Entries provided:
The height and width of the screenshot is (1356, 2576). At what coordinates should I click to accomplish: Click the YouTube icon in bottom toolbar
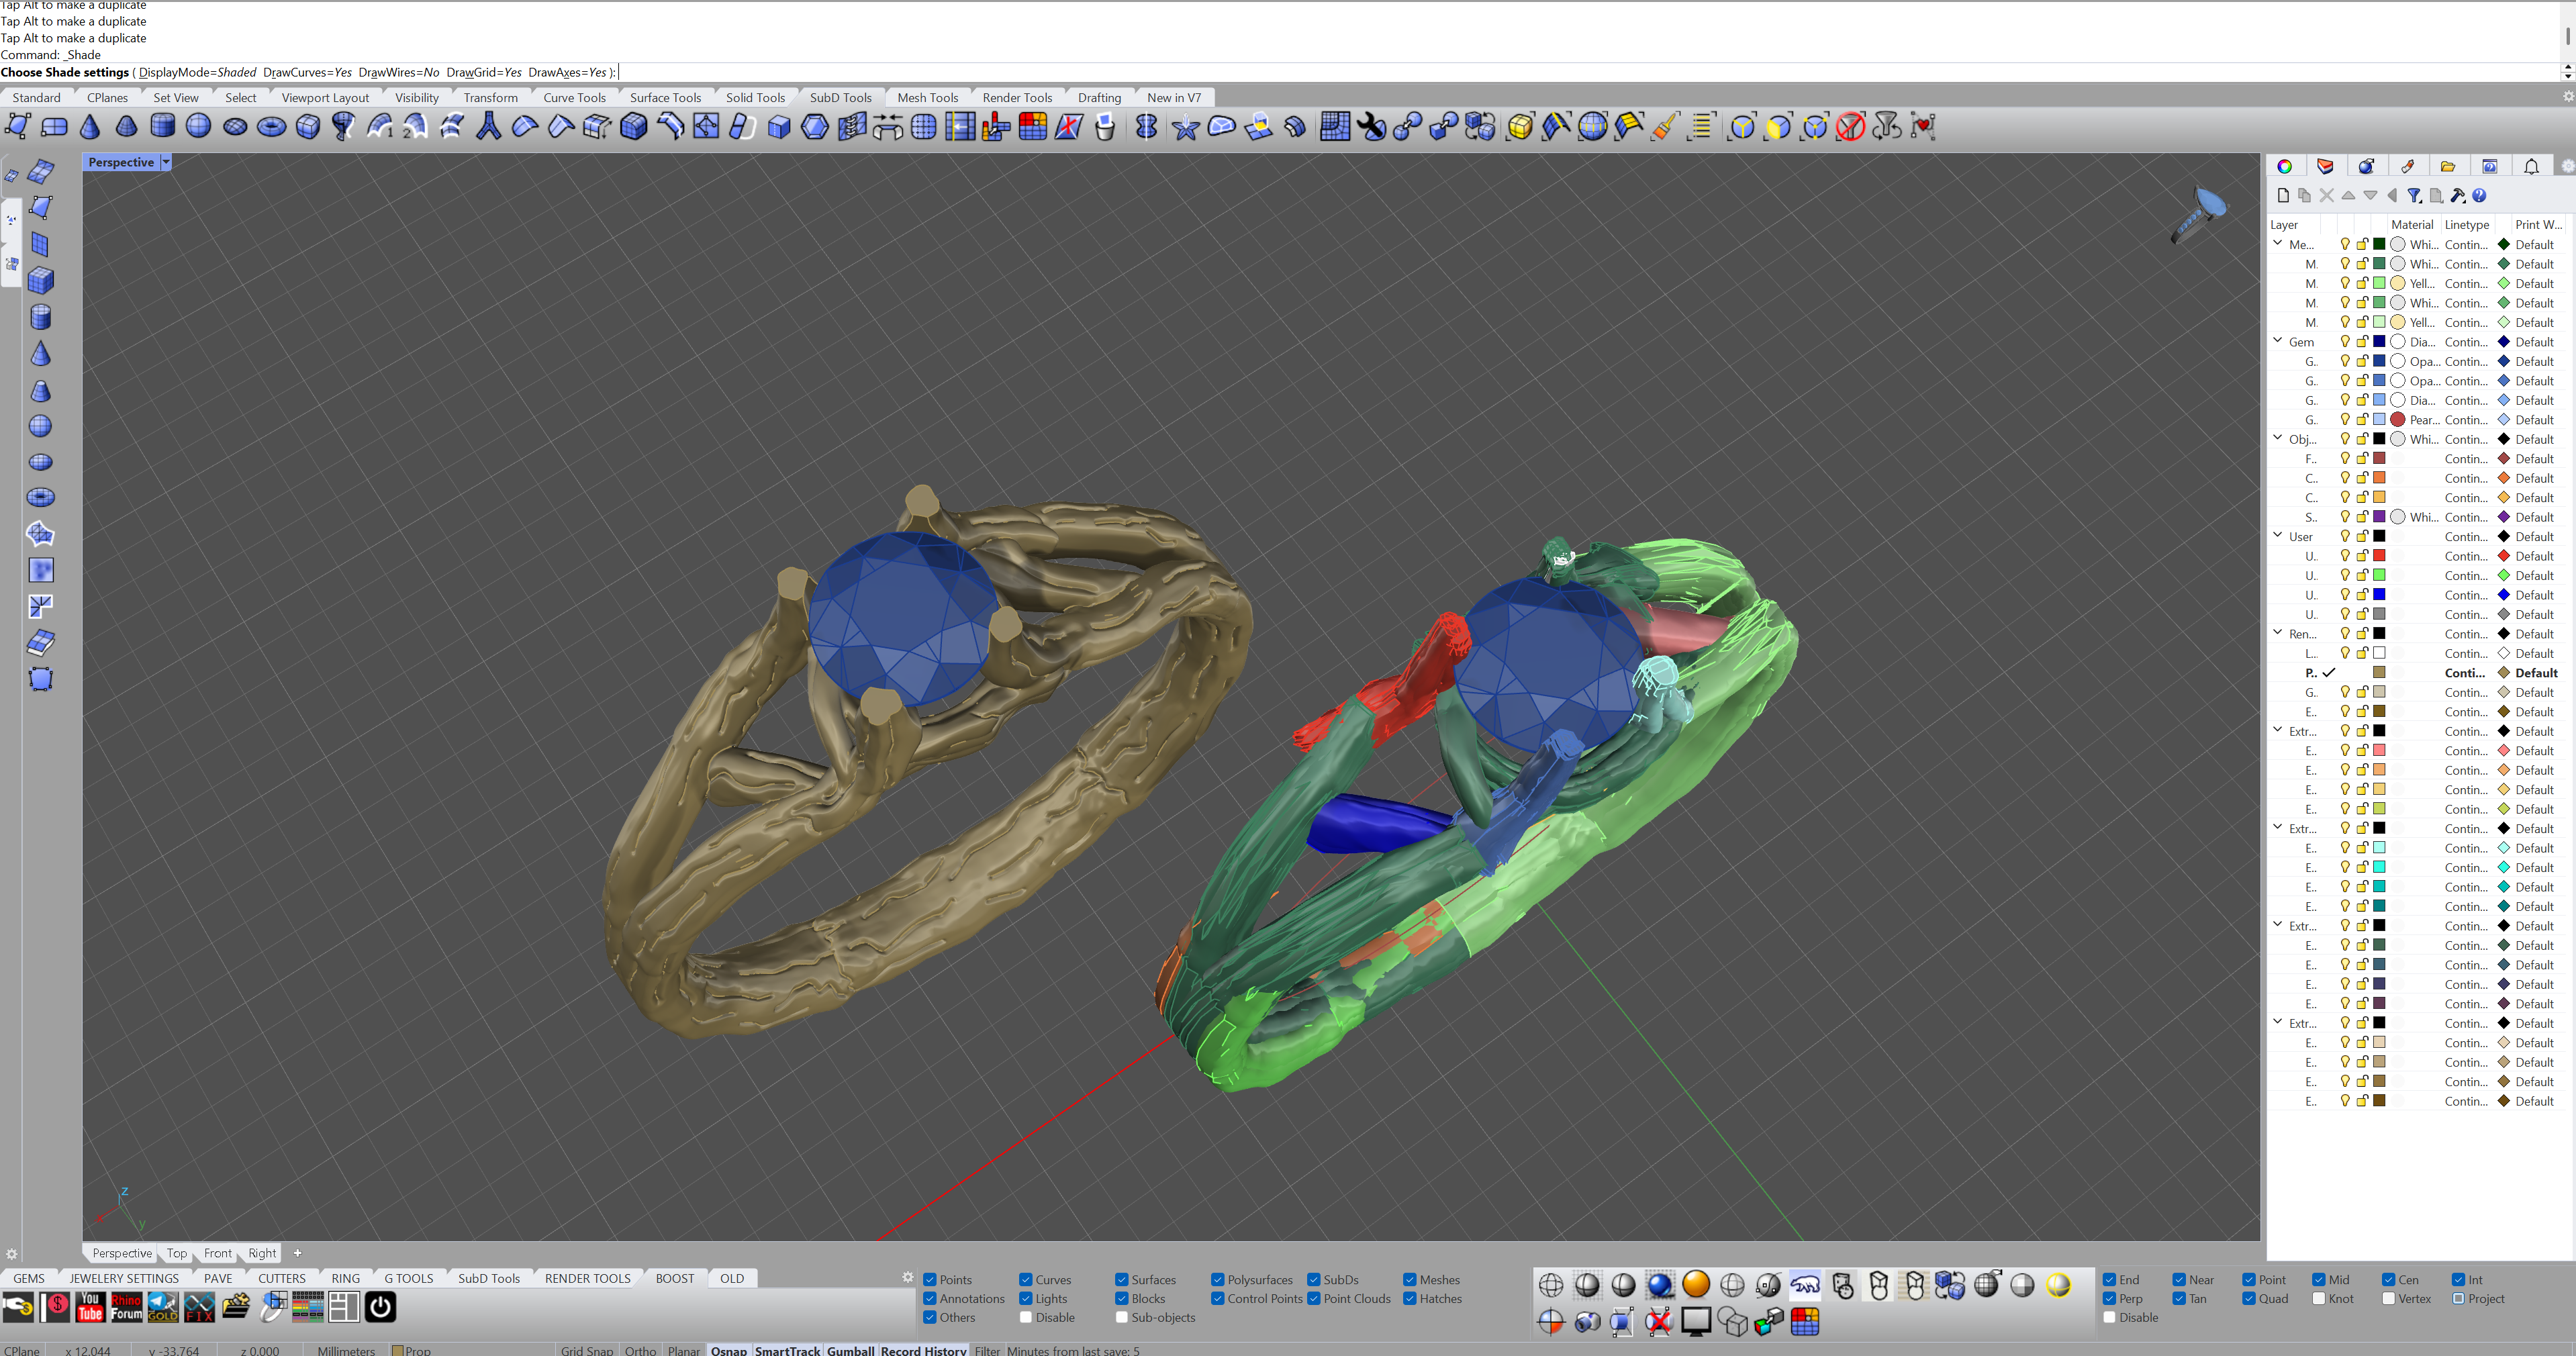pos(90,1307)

--

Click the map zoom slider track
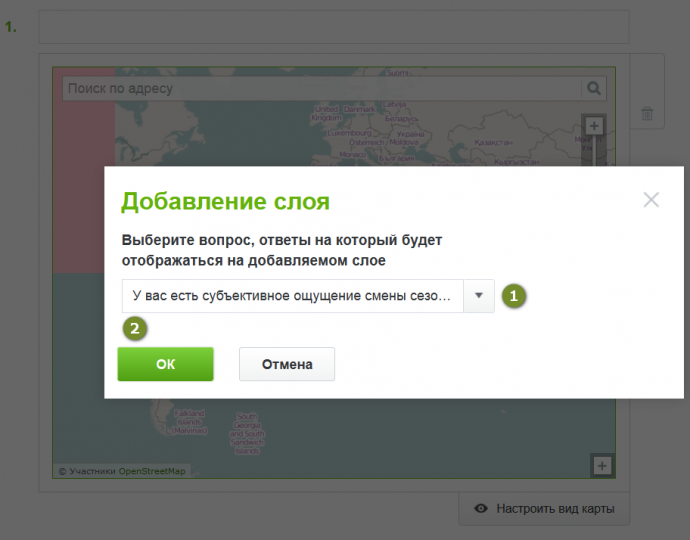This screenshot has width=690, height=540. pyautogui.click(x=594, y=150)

...

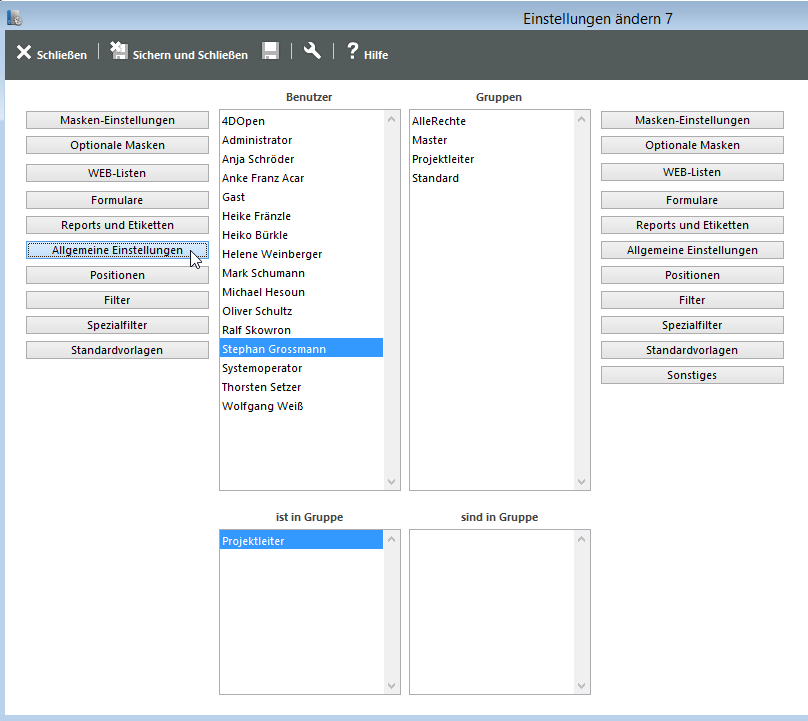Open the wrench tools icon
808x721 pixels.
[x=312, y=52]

Written exercise: Output the material verbatim, starting at the line that contains "The height and" and ending at the line that contains "pos(90,1307)", with both of those lines included. Leave the pictures out.

Response:
The height and width of the screenshot is (1356, 2576). At what coordinates should I click to accomplish: Click the YouTube icon in bottom toolbar
pos(90,1307)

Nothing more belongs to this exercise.